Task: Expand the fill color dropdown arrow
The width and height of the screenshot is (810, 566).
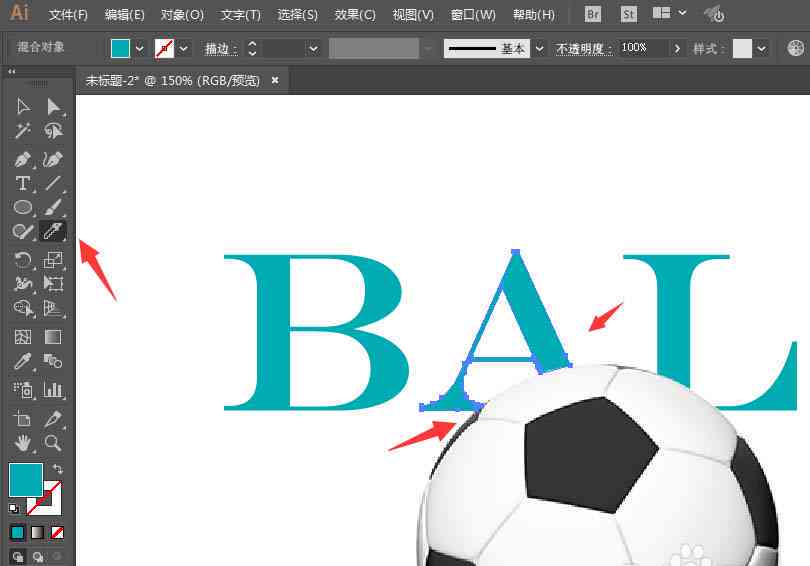Action: click(139, 49)
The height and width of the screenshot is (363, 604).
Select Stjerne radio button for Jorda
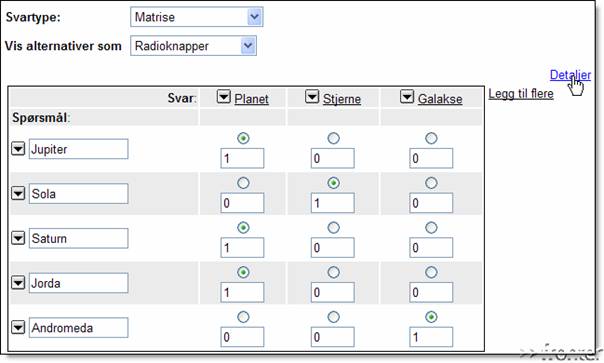[333, 272]
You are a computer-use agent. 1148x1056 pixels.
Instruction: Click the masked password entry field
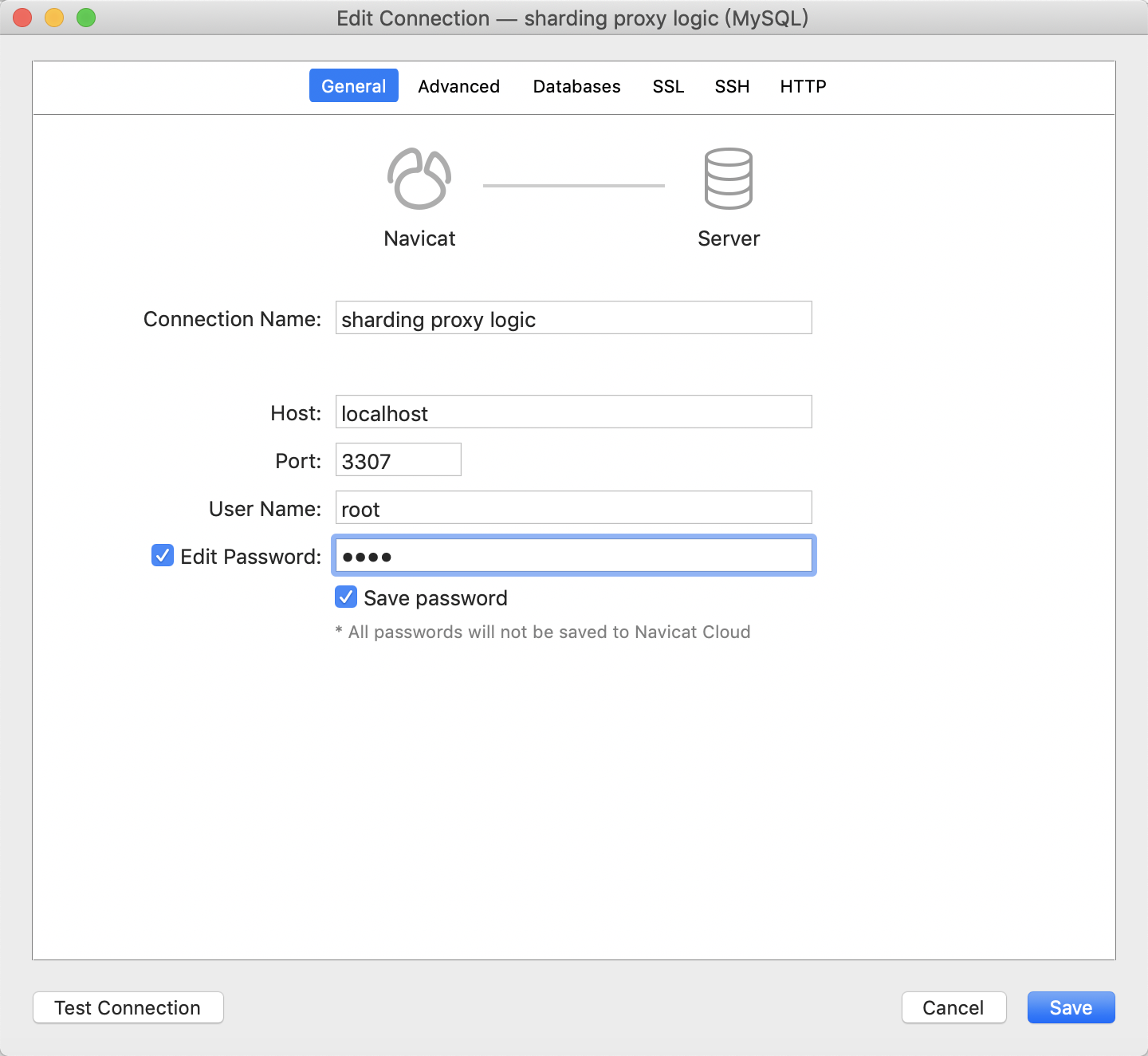click(x=572, y=555)
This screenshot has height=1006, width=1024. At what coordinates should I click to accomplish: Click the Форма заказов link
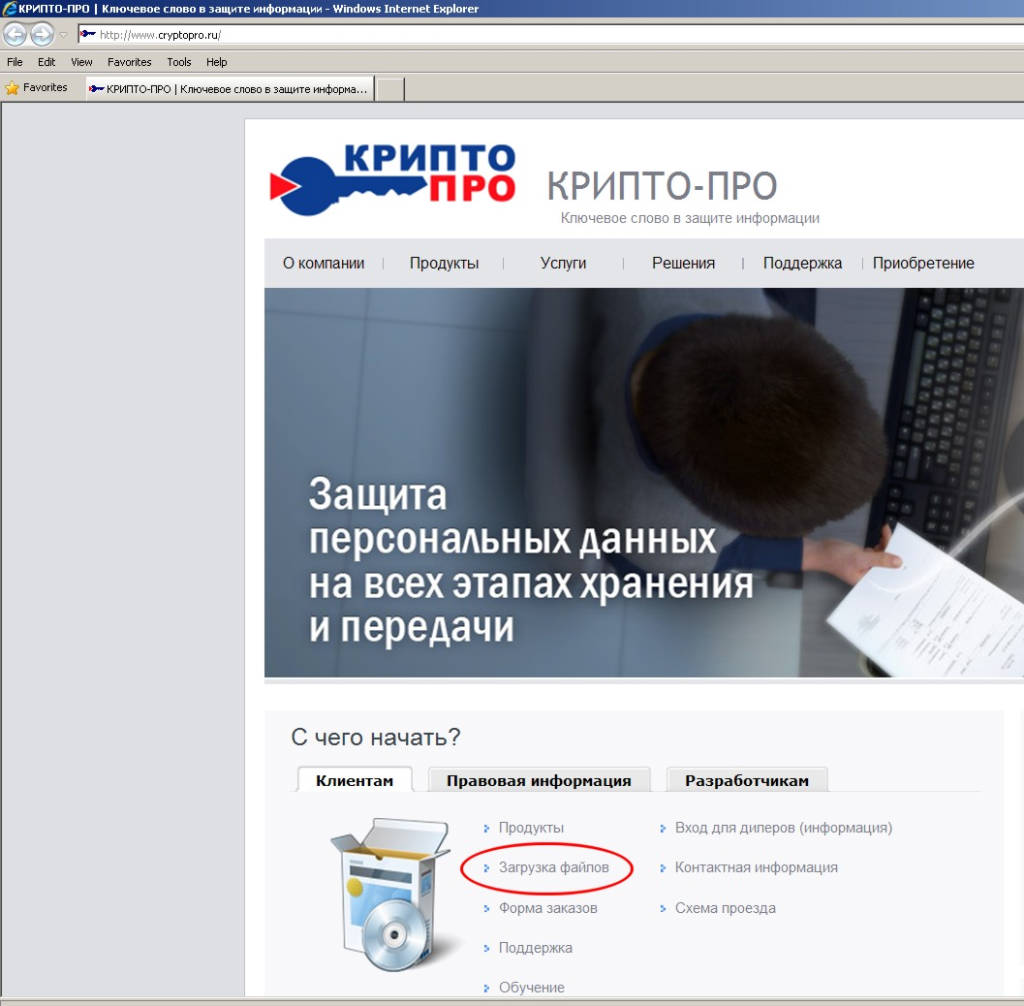[x=547, y=908]
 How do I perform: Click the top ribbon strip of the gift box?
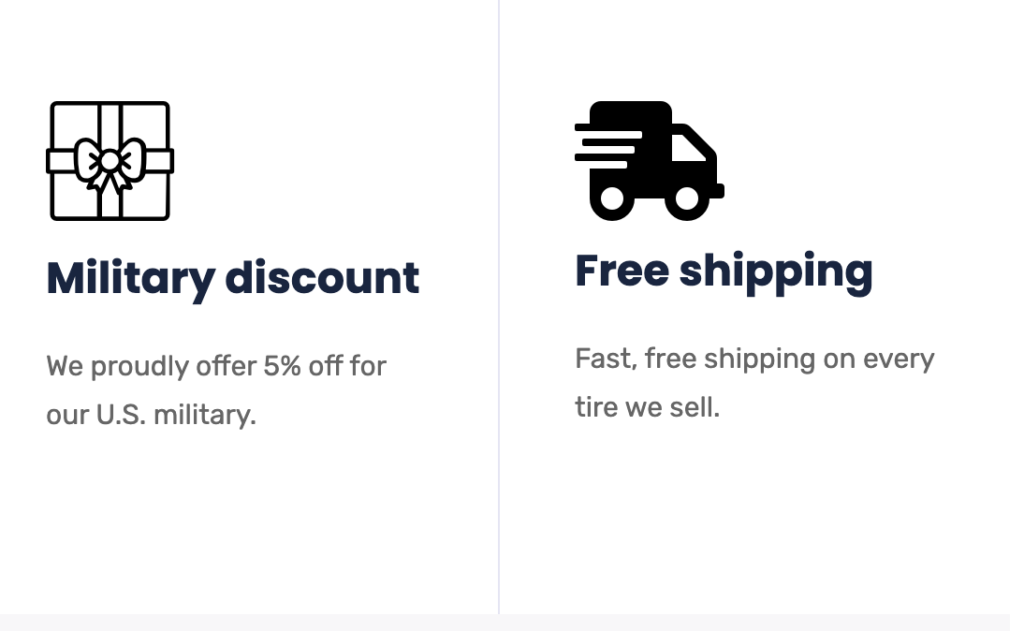(110, 121)
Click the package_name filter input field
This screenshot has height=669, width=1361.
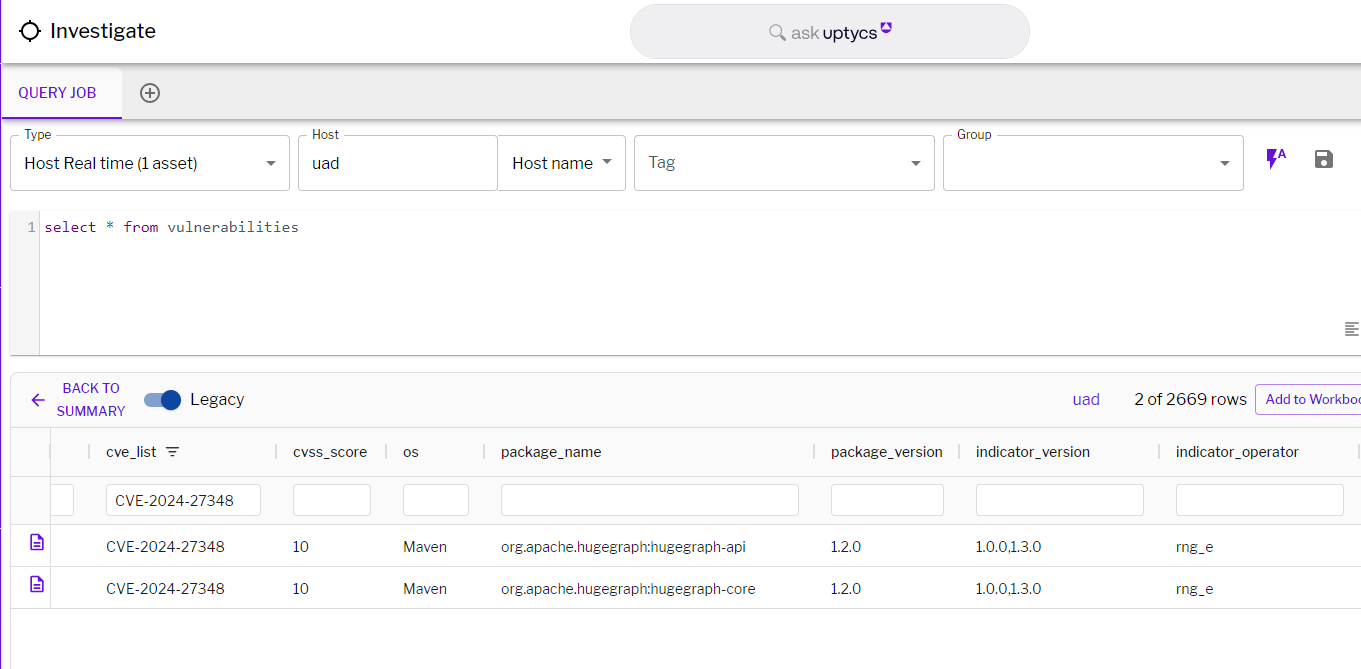pyautogui.click(x=649, y=500)
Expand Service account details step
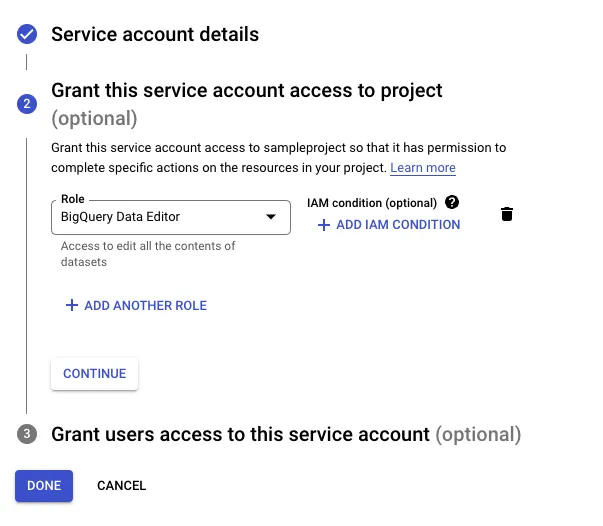Screen dimensions: 603x526 [155, 34]
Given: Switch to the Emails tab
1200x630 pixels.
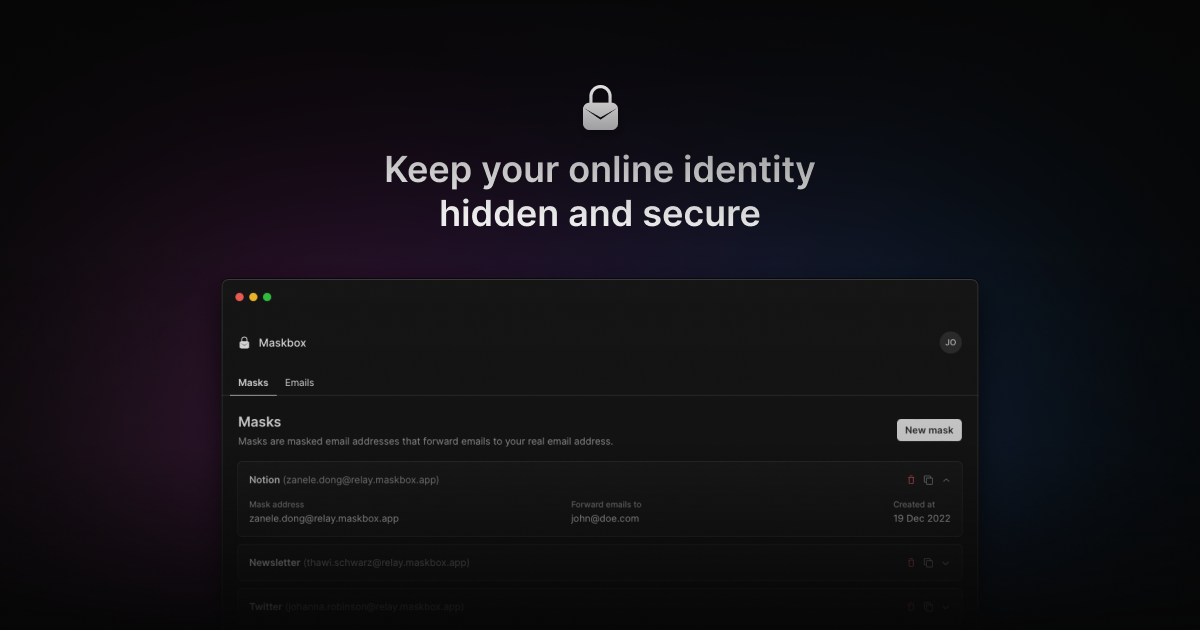Looking at the screenshot, I should coord(299,383).
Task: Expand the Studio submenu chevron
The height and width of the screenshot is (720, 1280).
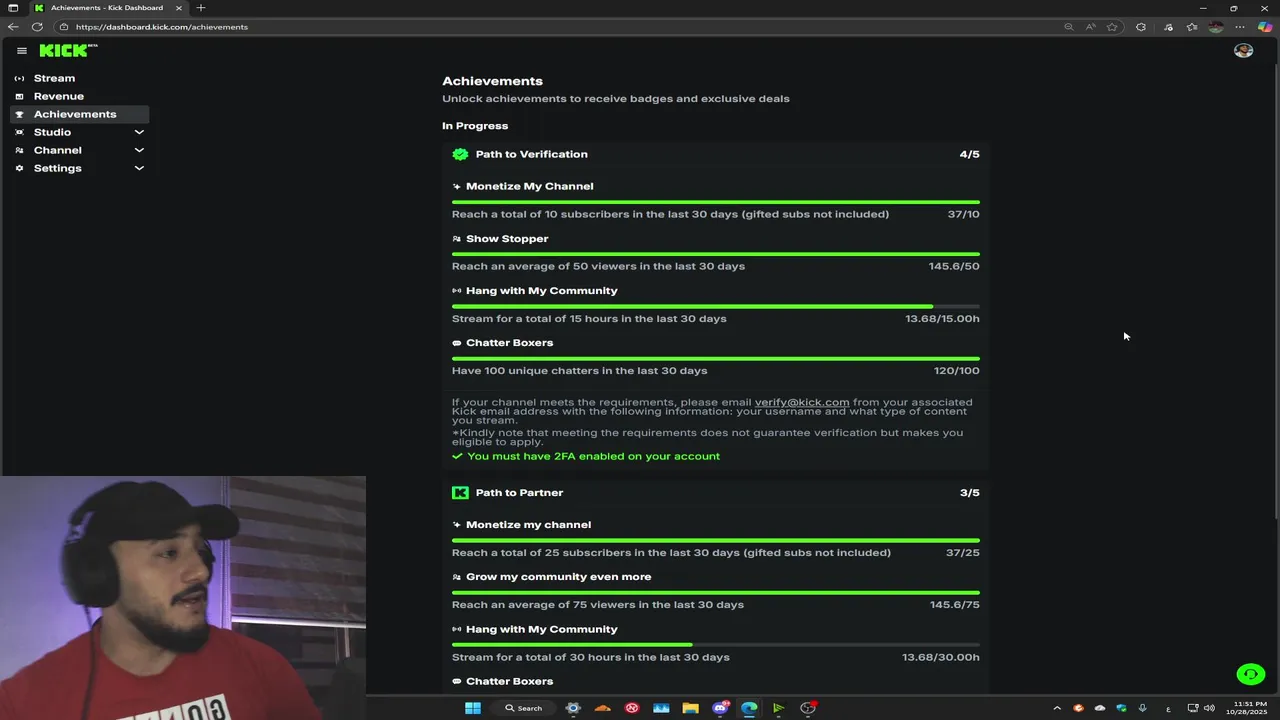Action: 139,132
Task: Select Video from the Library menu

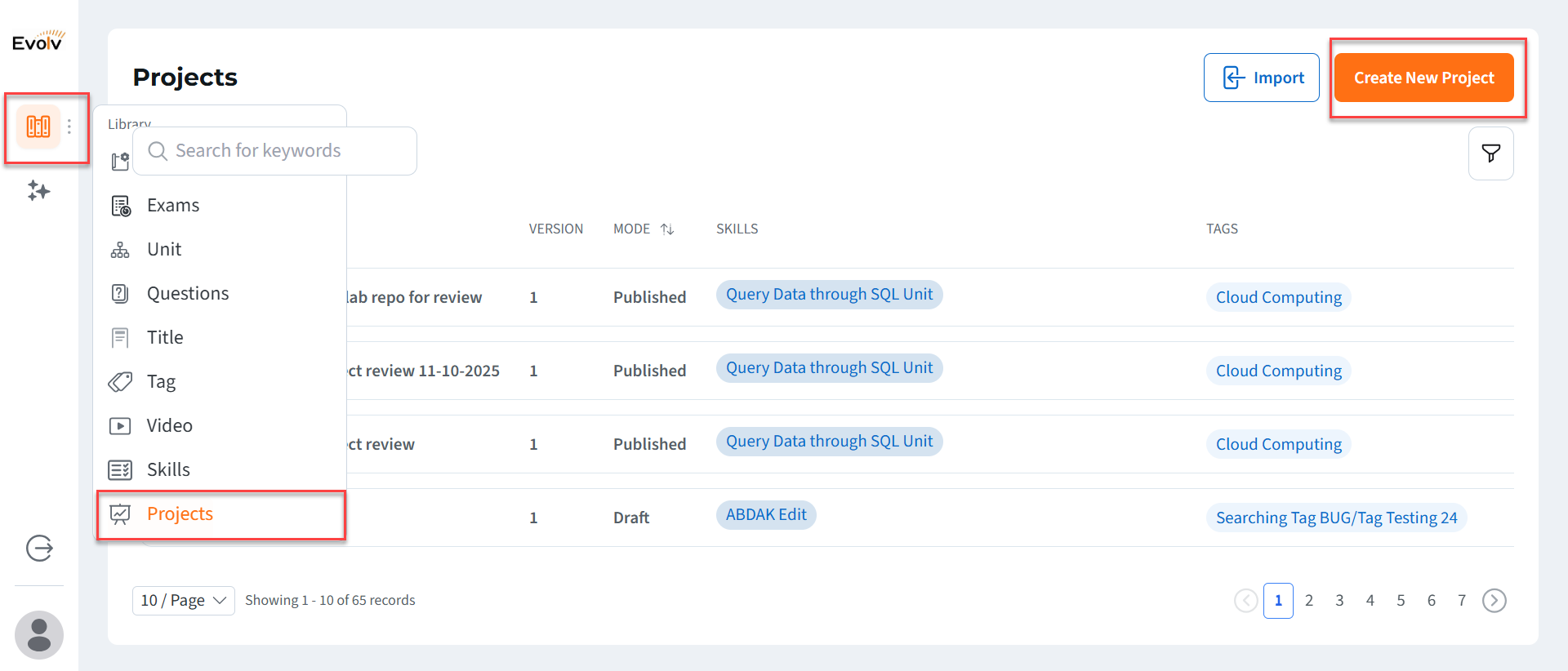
■ ■ ■
▶ _What is needed_: Could you repeat, exactly, only the lines above starting at the one that has "Instruction: Click the" and stopping after the one that has "Task: Expand the Studio submenu chevron", without the pictures?

▶ _Completed exercise_:
Instruction: Click the masked password entry field
click(x=572, y=555)
This screenshot has height=1006, width=1024. At what coordinates should I click to accomplish: Click the Форма заказов link
[x=547, y=908]
 How do I perform: Click the top ribbon strip of the gift box?
(110, 121)
Click the package_name filter input field
This screenshot has height=669, width=1361.
pyautogui.click(x=649, y=500)
Expand Service account details step
Screen dimensions: 603x526 [155, 34]
Given: Switch to the Emails tab
1200x630 pixels.
Looking at the screenshot, I should coord(299,383).
Task: Expand the Studio submenu chevron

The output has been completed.